Peter Bartlett, who earned a Drama Desk nomination for their last team-effort (The Most Fabulous Story Ever Told), will help Ashley–and Eric Stoltz–in Light Up the Sky this summer at Williamstown Theatre Festival…

…If all goes according to schedule, Seussical should be trying out in Boston by August. All the roles are cast, except for Andrea Martin‘s. She withdrew because she couldn’t commit to anything longer than a six-month contract. “I completely respect that,” says the show’s lyricist, Lynn Ahrens. “She has a son, and her son is her priority–she couldn’t be away for a year–and the show is like our son, and we needed somebody to commit to a longer period of time.” Well, okay, but Andrea Martin‘s don’t exactly grow in bunches like celery…

Sara Gettelfinger (from the Tenderloin edition of City Center Encores! ) and Natasha Diaz (from the Second Stage’s Saturday Night) comprise two-thirds of The Bird Girls vocal trio narrating Seussical. “It should be a very busy July,” predicts Gettelfinger, who’ll spend a couple of weeks rehearsing Seussical by day and finishing off Pippin‘s Fastrada at the Paper Mill Playhouse by night…
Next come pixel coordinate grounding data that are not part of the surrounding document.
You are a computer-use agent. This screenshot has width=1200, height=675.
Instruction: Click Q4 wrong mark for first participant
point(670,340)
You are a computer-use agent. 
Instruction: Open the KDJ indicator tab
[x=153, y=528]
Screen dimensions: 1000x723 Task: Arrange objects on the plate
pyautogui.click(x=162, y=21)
Jack Noseworthy, who starts strutting his stuff as Pippin on June 7, has a nice part in the current submarine blockbuster U-571

…A good role is hard to find, and Christopher Sieber won’t let go of his: At the Sacramento Light Opera this summer, he’ll reprise the blocky hero he originated on Broadway in the unjustifiably short-lived Triumph of Love

Maury Yeston, the Titanic Tony winner, is still thinking big: he just composed a cantata for 2,000 voices, and it’ll be delivered July 1 on the steps of the Lincoln Memorial. Whew!…

…The next Yeston? It seems Tommy Tune said yes to Yeston about a new show–they won Tonys together for Nine–which means the long-stemmed director-choreographer will be back on the road to Broadway “in about three months,” following a long gig in Las Vegas. Tune will also be “participating” in Ann-Margret ‘s revival tour of The Best Little Whorehouse in Texas–though just how Tune will participate is very much in negotiation right now. Songwriter Carol Hall is writing some new ditties for A-M to do; hopefully, she’ll dust off and recycle the exquisitely haunting “Keeping Books,” which was replaced on Broadway by “Hard Candy Christmas”…

…Contrary to our last column and despite the deluge of Best Actress awards that Eileen Heckart has been harvesting of late, The Waverly Gallery will close as originally scheduled on May 21. The 81-year-old actress says she’s retiring from the stage with that performance. Lord knows, it’s a wonderful one to ride out on.